Exercise goal
Please return each record exactly, leaving nothing out.
[[ Extracted material, beginning ]]
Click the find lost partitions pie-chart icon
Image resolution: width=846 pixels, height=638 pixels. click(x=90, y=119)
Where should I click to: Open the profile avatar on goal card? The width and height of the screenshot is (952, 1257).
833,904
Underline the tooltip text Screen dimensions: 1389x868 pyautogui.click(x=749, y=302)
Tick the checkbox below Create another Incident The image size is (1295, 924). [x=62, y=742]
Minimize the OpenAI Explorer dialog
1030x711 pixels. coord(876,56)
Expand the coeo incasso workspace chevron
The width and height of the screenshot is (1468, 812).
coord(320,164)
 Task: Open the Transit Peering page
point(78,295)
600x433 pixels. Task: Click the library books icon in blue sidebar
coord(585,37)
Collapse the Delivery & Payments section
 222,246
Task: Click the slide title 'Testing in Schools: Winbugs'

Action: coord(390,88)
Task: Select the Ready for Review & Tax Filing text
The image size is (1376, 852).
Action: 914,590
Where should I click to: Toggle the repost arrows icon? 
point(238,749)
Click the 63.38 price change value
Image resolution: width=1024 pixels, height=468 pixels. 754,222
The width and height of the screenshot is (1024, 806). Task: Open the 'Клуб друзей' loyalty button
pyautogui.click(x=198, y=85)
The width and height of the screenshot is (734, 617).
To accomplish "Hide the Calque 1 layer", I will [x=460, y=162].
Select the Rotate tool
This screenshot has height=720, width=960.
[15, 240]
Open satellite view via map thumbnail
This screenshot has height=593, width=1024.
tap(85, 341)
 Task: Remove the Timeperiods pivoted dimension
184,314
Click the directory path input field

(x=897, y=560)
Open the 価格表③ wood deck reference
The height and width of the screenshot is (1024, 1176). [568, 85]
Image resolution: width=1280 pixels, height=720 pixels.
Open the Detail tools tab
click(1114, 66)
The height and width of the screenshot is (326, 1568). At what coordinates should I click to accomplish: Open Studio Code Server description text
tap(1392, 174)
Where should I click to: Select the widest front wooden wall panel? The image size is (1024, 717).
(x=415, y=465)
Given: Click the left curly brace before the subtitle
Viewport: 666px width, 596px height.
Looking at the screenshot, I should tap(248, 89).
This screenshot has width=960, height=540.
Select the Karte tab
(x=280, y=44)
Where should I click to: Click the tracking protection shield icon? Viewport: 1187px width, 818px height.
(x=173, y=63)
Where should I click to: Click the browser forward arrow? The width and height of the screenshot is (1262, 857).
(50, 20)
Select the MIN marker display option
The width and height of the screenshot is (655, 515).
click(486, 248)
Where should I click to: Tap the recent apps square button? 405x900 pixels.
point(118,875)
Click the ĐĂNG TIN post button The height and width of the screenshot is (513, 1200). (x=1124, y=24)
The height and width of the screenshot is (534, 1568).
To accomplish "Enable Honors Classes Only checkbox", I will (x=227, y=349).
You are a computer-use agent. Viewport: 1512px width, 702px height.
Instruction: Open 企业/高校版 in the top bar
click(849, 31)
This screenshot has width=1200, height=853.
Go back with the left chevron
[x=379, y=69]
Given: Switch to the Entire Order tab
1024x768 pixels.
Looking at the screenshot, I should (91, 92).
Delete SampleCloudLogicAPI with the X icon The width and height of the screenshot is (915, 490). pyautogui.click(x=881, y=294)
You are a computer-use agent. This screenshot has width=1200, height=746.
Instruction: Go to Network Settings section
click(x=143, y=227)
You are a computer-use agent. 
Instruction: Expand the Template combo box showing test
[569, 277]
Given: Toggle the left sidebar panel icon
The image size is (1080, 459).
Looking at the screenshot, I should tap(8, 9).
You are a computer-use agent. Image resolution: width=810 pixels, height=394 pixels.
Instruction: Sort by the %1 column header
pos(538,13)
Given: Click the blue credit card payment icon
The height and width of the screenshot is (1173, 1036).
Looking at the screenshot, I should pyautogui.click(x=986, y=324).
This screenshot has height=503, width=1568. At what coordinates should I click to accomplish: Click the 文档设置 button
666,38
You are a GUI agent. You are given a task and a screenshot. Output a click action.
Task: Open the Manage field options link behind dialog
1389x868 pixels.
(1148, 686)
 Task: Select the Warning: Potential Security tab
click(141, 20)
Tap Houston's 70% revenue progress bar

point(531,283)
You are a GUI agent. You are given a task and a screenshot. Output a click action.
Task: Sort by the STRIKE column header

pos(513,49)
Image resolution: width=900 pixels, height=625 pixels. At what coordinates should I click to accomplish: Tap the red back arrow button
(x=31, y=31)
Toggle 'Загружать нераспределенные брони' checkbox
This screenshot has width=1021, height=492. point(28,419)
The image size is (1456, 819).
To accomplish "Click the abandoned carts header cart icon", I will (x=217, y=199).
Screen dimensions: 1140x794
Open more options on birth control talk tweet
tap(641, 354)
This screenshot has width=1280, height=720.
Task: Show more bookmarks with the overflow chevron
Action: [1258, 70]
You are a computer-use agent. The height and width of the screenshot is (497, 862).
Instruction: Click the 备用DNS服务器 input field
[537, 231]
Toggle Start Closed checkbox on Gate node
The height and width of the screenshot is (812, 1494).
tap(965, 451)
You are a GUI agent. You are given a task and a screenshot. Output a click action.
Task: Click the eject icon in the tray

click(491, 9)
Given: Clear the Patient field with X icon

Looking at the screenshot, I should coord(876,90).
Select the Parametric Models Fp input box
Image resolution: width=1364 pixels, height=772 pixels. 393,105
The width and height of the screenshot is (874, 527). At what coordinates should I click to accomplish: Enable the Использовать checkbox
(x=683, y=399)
[[ Extracted material, end ]]
Completed exercise
Click the find lost partitions pie-chart icon
Image resolution: width=846 pixels, height=638 pixels. click(x=90, y=119)
Where should I click to: Open the profile avatar on goal card? The width and height of the screenshot is (952, 1257).
833,904
Underline the tooltip text Screen dimensions: 1389x868 pyautogui.click(x=749, y=302)
Tick the checkbox below Create another Incident The image size is (1295, 924). [x=62, y=742]
Minimize the OpenAI Explorer dialog
1030x711 pixels. coord(876,56)
Expand the coeo incasso workspace chevron
The width and height of the screenshot is (1468, 812).
coord(320,164)
 Task: Open the Transit Peering page
point(78,295)
600x433 pixels. Task: Click the library books icon in blue sidebar
coord(585,37)
Collapse the Delivery & Payments section
 222,246
Task: Click the slide title 'Testing in Schools: Winbugs'

Action: coord(390,88)
Task: Select the Ready for Review & Tax Filing text
The image size is (1376, 852).
Action: 914,590
Where should I click to: Toggle the repost arrows icon? 
point(238,749)
Click the 63.38 price change value
Image resolution: width=1024 pixels, height=468 pixels. 754,222
The width and height of the screenshot is (1024, 806). Task: Open the 'Клуб друзей' loyalty button
pyautogui.click(x=198, y=85)
The width and height of the screenshot is (734, 617).
To accomplish "Hide the Calque 1 layer", I will [x=460, y=162].
Select the Rotate tool
This screenshot has height=720, width=960.
[15, 240]
Open satellite view via map thumbnail
This screenshot has height=593, width=1024.
tap(85, 341)
 Task: Remove the Timeperiods pivoted dimension
184,314
Click the directory path input field

(x=897, y=560)
Open the 価格表③ wood deck reference
The height and width of the screenshot is (1024, 1176). [568, 85]
Image resolution: width=1280 pixels, height=720 pixels.
Open the Detail tools tab
click(1114, 66)
The height and width of the screenshot is (326, 1568). At what coordinates should I click to accomplish: Open Studio Code Server description text
tap(1392, 174)
Where should I click to: Select the widest front wooden wall panel? The image size is (1024, 717).
(x=415, y=465)
Given: Click the left curly brace before the subtitle
Viewport: 666px width, 596px height.
Looking at the screenshot, I should tap(248, 89).
This screenshot has width=960, height=540.
Select the Karte tab
(x=280, y=44)
Where should I click to: Click the tracking protection shield icon? Viewport: 1187px width, 818px height.
(x=173, y=63)
Where should I click to: Click the browser forward arrow? The width and height of the screenshot is (1262, 857).
(50, 20)
Select the MIN marker display option
The width and height of the screenshot is (655, 515).
click(486, 248)
Where should I click to: Tap the recent apps square button? 405x900 pixels.
point(118,875)
Click the ĐĂNG TIN post button The height and width of the screenshot is (513, 1200). (x=1124, y=24)
The height and width of the screenshot is (534, 1568).
To accomplish "Enable Honors Classes Only checkbox", I will (x=227, y=349).
You are a computer-use agent. Viewport: 1512px width, 702px height.
Instruction: Open 企业/高校版 in the top bar
click(849, 31)
This screenshot has width=1200, height=853.
Go back with the left chevron
[x=379, y=69]
Given: Switch to the Entire Order tab
1024x768 pixels.
Looking at the screenshot, I should (91, 92).
Delete SampleCloudLogicAPI with the X icon The width and height of the screenshot is (915, 490). pyautogui.click(x=881, y=294)
You are a computer-use agent. This screenshot has width=1200, height=746.
Instruction: Go to Network Settings section
click(x=143, y=227)
You are a computer-use agent. 
Instruction: Expand the Template combo box showing test
[569, 277]
Given: Toggle the left sidebar panel icon
The image size is (1080, 459).
Looking at the screenshot, I should tap(8, 9).
You are a computer-use agent. Image resolution: width=810 pixels, height=394 pixels.
Instruction: Sort by the %1 column header
pos(538,13)
Given: Click the blue credit card payment icon
The height and width of the screenshot is (1173, 1036).
Looking at the screenshot, I should pyautogui.click(x=986, y=324).
This screenshot has height=503, width=1568. At what coordinates should I click to accomplish: Click the 文档设置 button
666,38
You are a GUI agent. You are given a task and a screenshot. Output a click action.
Task: Open the Manage field options link behind dialog
1389x868 pixels.
(1148, 686)
 Task: Select the Warning: Potential Security tab
click(141, 20)
Tap Houston's 70% revenue progress bar

point(531,283)
You are a GUI agent. You are given a task and a screenshot. Output a click action.
Task: Sort by the STRIKE column header

pos(513,49)
Image resolution: width=900 pixels, height=625 pixels. At what coordinates should I click to accomplish: Tap the red back arrow button
(x=31, y=31)
Toggle 'Загружать нераспределенные брони' checkbox
This screenshot has width=1021, height=492. point(28,419)
The image size is (1456, 819).
To accomplish "Click the abandoned carts header cart icon", I will (x=217, y=199).
Screen dimensions: 1140x794
Open more options on birth control talk tweet
tap(641, 354)
This screenshot has width=1280, height=720.
Task: Show more bookmarks with the overflow chevron
Action: [1258, 70]
You are a computer-use agent. The height and width of the screenshot is (497, 862).
Instruction: Click the 备用DNS服务器 input field
[537, 231]
Toggle Start Closed checkbox on Gate node
The height and width of the screenshot is (812, 1494).
tap(965, 451)
You are a GUI agent. You are given a task and a screenshot. Output a click action.
Task: Click the eject icon in the tray

click(491, 9)
Given: Clear the Patient field with X icon

Looking at the screenshot, I should coord(876,90).
Select the Parametric Models Fp input box
Image resolution: width=1364 pixels, height=772 pixels. 393,105
The width and height of the screenshot is (874, 527). At what coordinates should I click to accomplish: Enable the Использовать checkbox
(x=683, y=399)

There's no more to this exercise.